In his trial in The Hague, Milosevic, applying the old Marxist-Leninist view that politics is a tria
Slobodan Milosevic was smiling, Justice Richard May was scowling, the witness was fidgeting and the prosecutor was staring at his desk.
The former Yugoslavian dictator had been trying to discredit evidence given by Sabit Kadriu, a Kosovar human rights activist, and was preparing for his final assault.
He wanted to show that Kadriu had links to the Kosovo Liberation Army and that the Kosovo Liberation Army had links to Osama Bin Laden.
"This document," he said, pausing to wave a piece of paper above his water jug, "reveals the presence of the al-Qaeda network in Kosovo and Albania."
Kadriu, 41, tapped his foot nervously and spat out: "That's a figment of your imagination."
Milosevic beamed. "No, it's an FBI statement to Congress talking about al-Qaeda, that's what it is. It is dated 18 December. It shows that the mujahedin were active in Kosovo and that . . ."
May, the presiding judge from Britain, cut in. "Mr Milosevic, this is supposed to be a criminal trial and not some kind of general political occasion. You are meant to be cross-examining the witness, not making speeches."

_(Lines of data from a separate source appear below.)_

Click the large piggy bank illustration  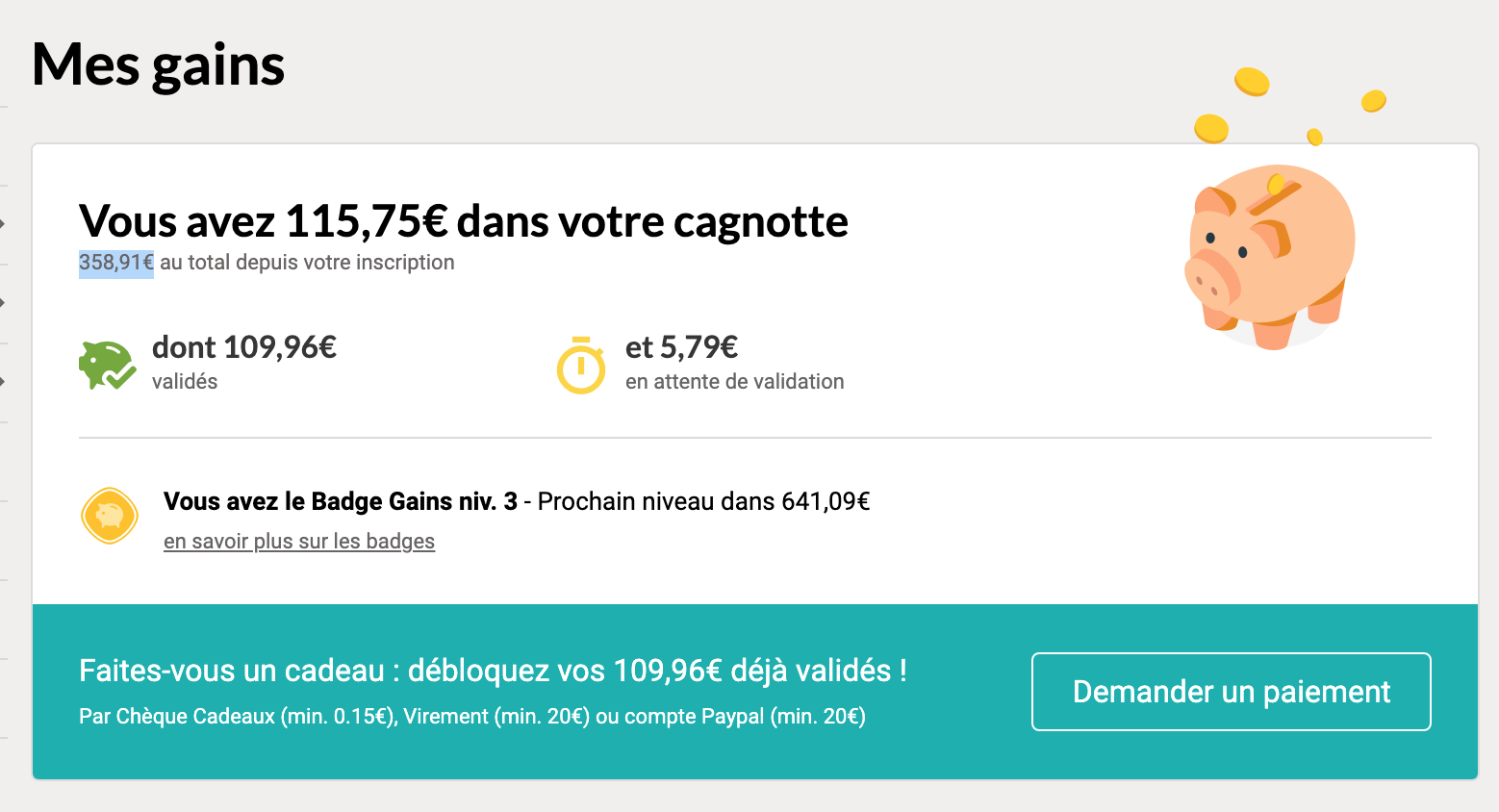coord(1268,257)
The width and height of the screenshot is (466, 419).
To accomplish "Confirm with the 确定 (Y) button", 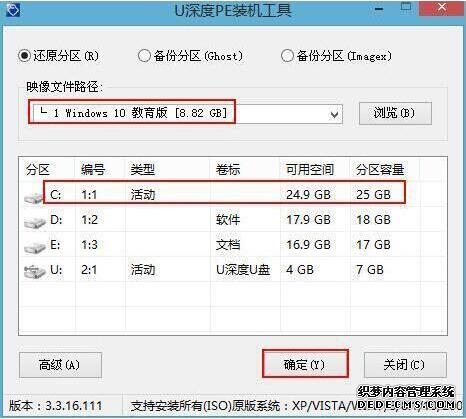I will (305, 364).
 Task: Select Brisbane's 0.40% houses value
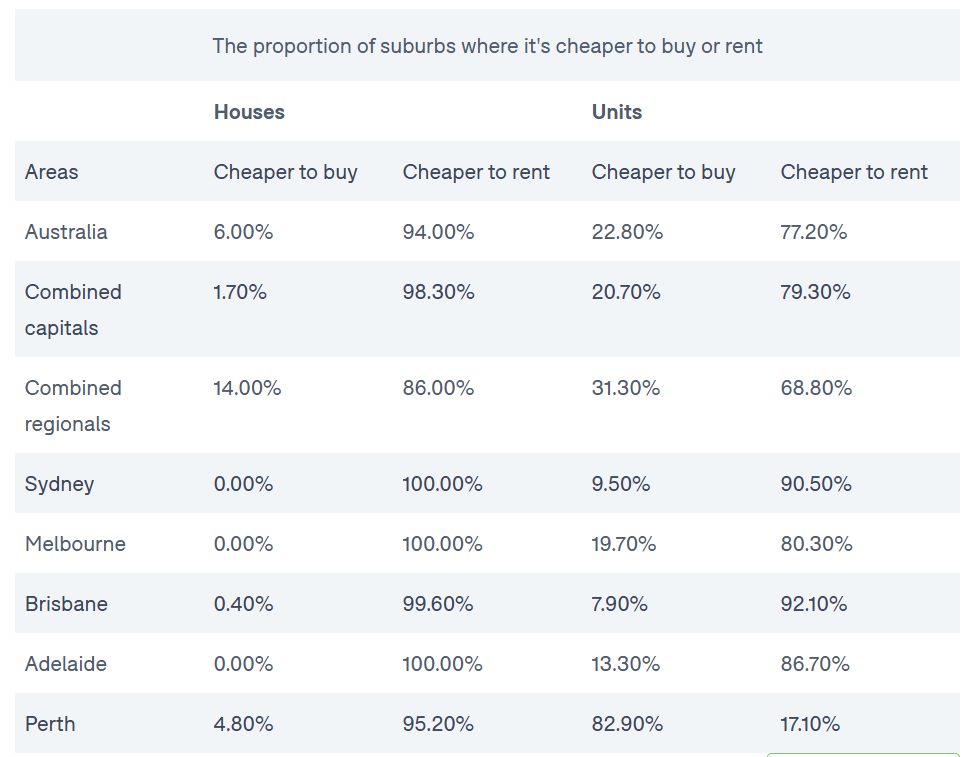[242, 604]
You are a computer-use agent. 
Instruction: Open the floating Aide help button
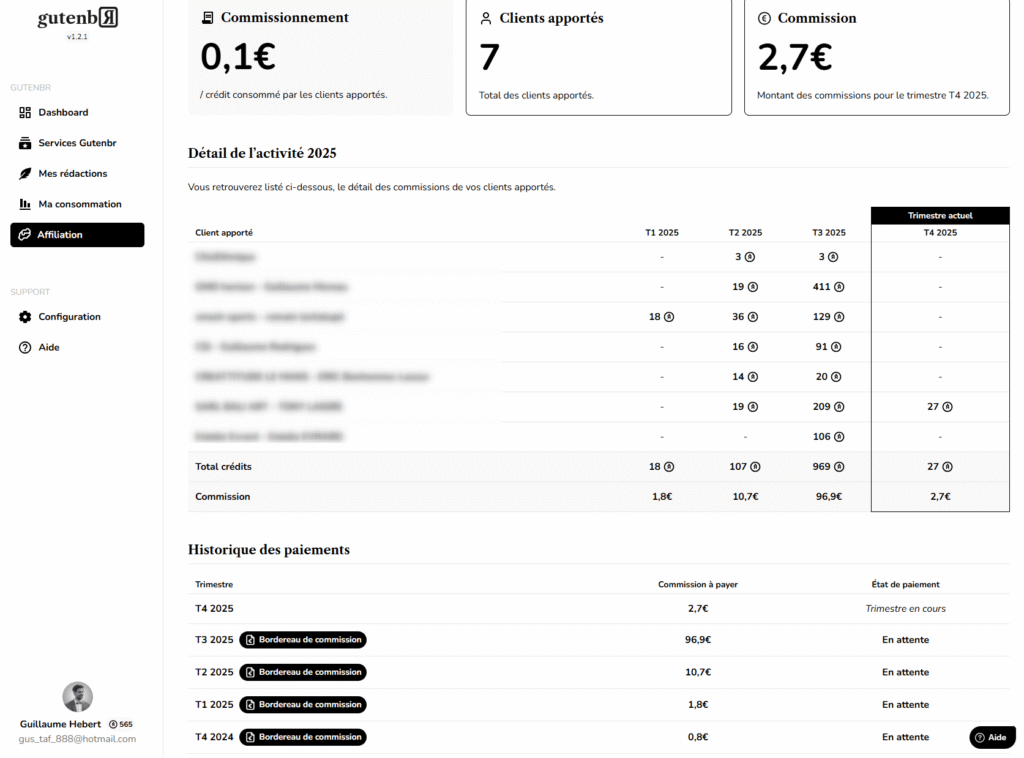coord(991,737)
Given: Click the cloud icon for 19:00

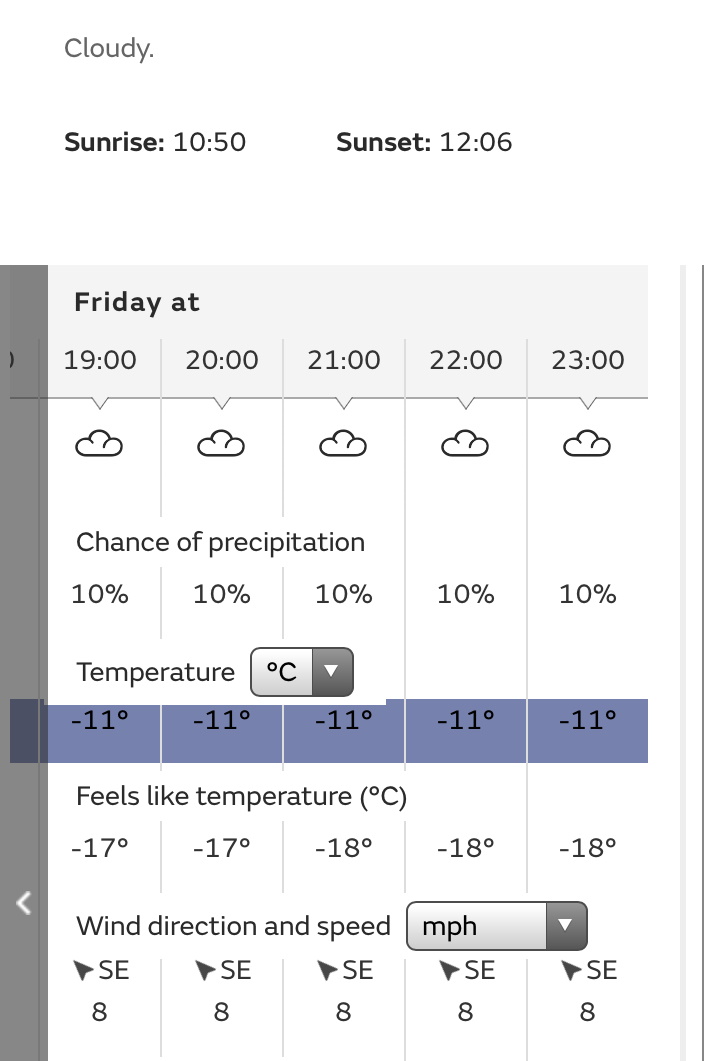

Milosevic: "Dobro, dobro [all right]."
Both men have been through this before - several times a day, in fact, since the trial began on 12 February at the International Criminal Tribunal for the Former Yugoslavia in The Hague, where Milosevic is accused of genocide, crimes against humanity and war crimes.
Time and again, May orders Milosevic to stop developing political arguments. Time and again, Milosevic concurs with his customary "dobro, dobro", and then proceeds to develop a political argument. The 60-year-old ex-dictator is, after all, a communist apparatchik, and he applies those two Marxist-Leninist ideas that everything is political and that politics is a trial of strength.
He does not appear to hold out much hope of a not-guilty verdict at the end of what is expected to be a two-year hearing into massacres, deportations and persecutions in Croatia, Bosnia and Kosovo. In this, he may be right.
Yet the defendant is less concerned with the courtroom than with the "world opinion" that he evokes repeatedly. It is not clear whether he simply wants to sketch out his own political testament, or whether he hopes to emerge as a martyr of such heroic proportions that no country will accept him in its jails.
Whatever the truth, there is little doubt that he has so far outwitted a distinctly cumbersome prosecution team under the leadership of Carla Del Ponte from Switzerland. On the first day of the hearing, for instance, she accused him of orchestrating a decade of "medieval savagery" in the Balkans.
Her comment grabbed the headlines; but by focusing on the wider issue of Serbian atrocities, rather than on Milosevic's specific responsibility for them, she played straight into his hands.
"You are attacking a whole nation," he replied. "You are accusing all the Serbian people, inside and outside Serbia, who supported me and still support me to this day."
It was a bad start for the prosecution, and things have got worse since then. Milosevic, who is defending himself, is sharp, ruthless and domineering. He sits on the far side of a courtroom, shielded by bulletproof glass, perched on a blue swivel chair that gives him a clear view of prosecution witnesses for whom he shows not the slightest trace of compassion.
Agim Zeqiri, for instance, told of the murder of his wife and 15 of his relatives by Serbian forces at Celina, a small village in southern Kosovo, in March 1999. But faced with a gruelling cross-examination from Milosevic, he became confused, admitted that KLA gunmen had been present in the area on the day of the deaths, and finally pleaded with the judges to be allowed to leave.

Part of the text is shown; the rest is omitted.